Examples of both are cited.
We can say “Abe
knows whether Ben draws” in two other ways: ‘Abe knows whether or not Ben
draws’ or ‘Abe knows whether Ben draws or not’. But a TME occurs in ‘Abe knows
whether or not Ben draws or not’.
We can say “Abe
knows how Ben looks” using ‘Abe knows what Ben looks like’. But a TME occurs in
‘Abe knows what Ben looks’ and also in ‘Abe knows how Ben looks like’. Again,
we can deny that Abe knows Ben by prefixing ‘It isn’t that’
or by interpolating ‘doesn’t’. But a TME occurs in trying to deny that Abe
knows Ben by using ‘It isn’t that Abe doesn’t know Ben’.
There are two
standard ways of defining truth for first-order languages: using finite
sequences or infinite sequences.
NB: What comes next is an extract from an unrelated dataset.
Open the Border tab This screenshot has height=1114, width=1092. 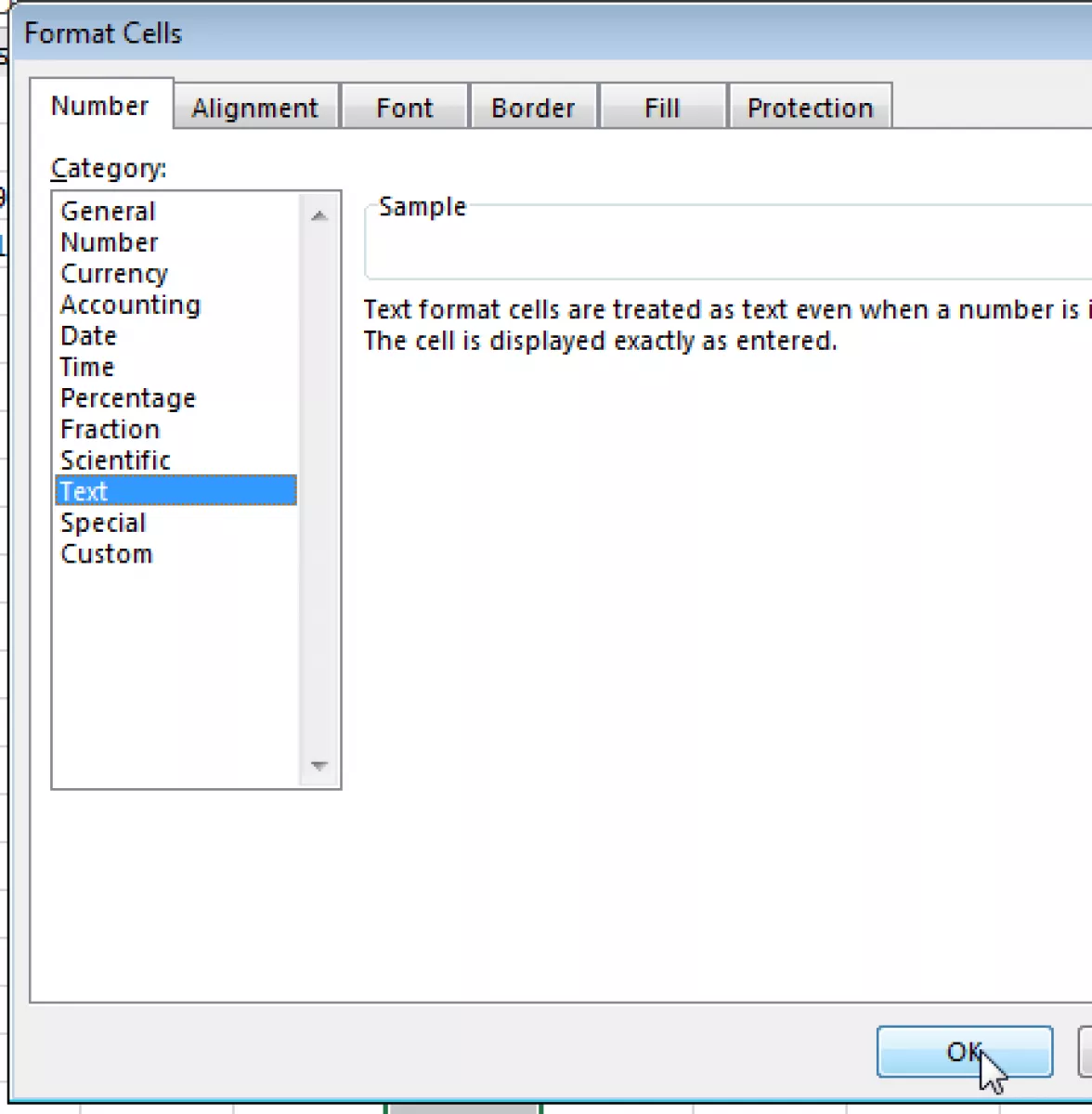pos(533,108)
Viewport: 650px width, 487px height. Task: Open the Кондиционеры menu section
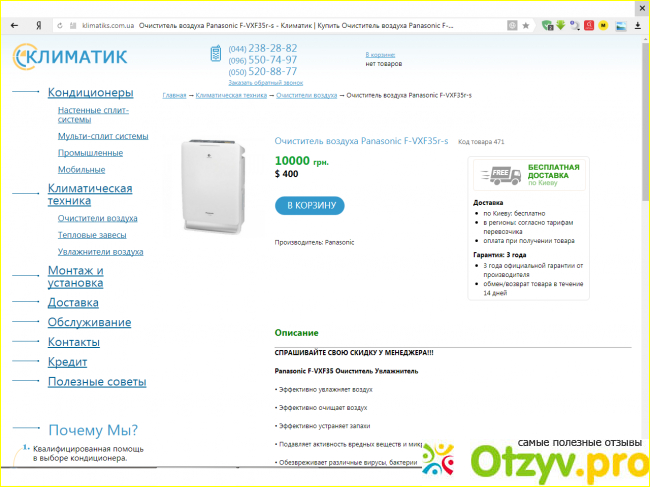[x=90, y=92]
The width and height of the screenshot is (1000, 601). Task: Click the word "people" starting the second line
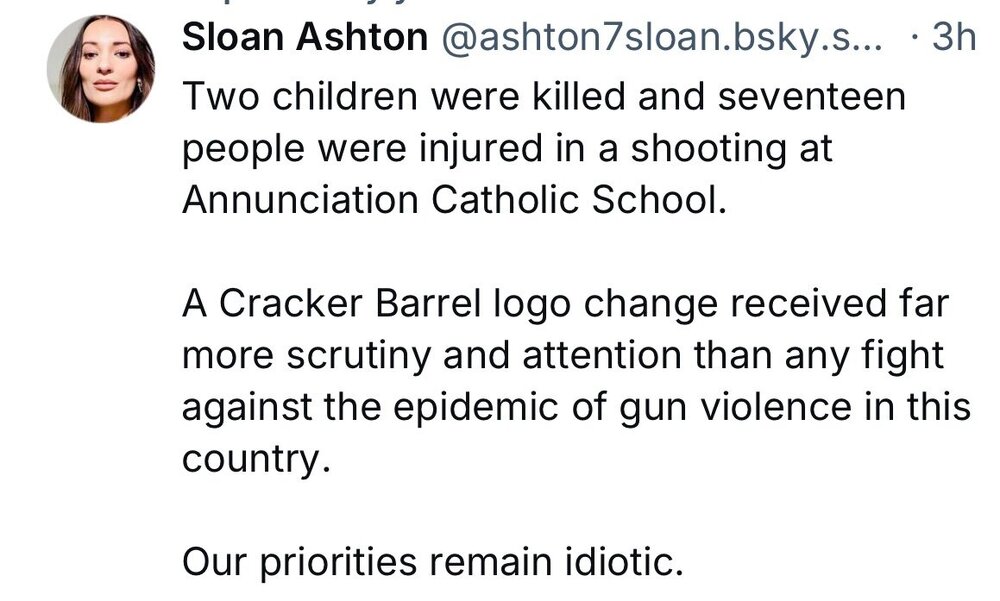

Quine’s discussion in the 1970 first edition
of Philosophy
of logic [3] and previous lectures was vitiated by mixing the two (see
[1]). This error, which had eluded Quine’s colleagues and students, was
corrected in the 1978 sixth printing (see [2]). But Quine never explicitly acknowledged,
described, or even mentioned the error. Other reviewers did not analyse the
nature of Quine’s error.
This lecture
presents and analyses other two-method errors in technical and non-technical
contexts.
[1] JOHN
CORCORAN, Review of
Quine’s 1970 Philosophy of Logic. In Philosophy of Science, vol. 39
(1972), pp. 97–99.
[2] JOHN
CORCORAN,
Review
of sixth printing of Quine’s 1970 Philosophy
of Logic. In Mathematical Reviews MR0469684
(1979): 57 #9465.
[3] WILLARD
VAN ORMAN QUINE, Philosophy of logic, Harvard, 1970/1986.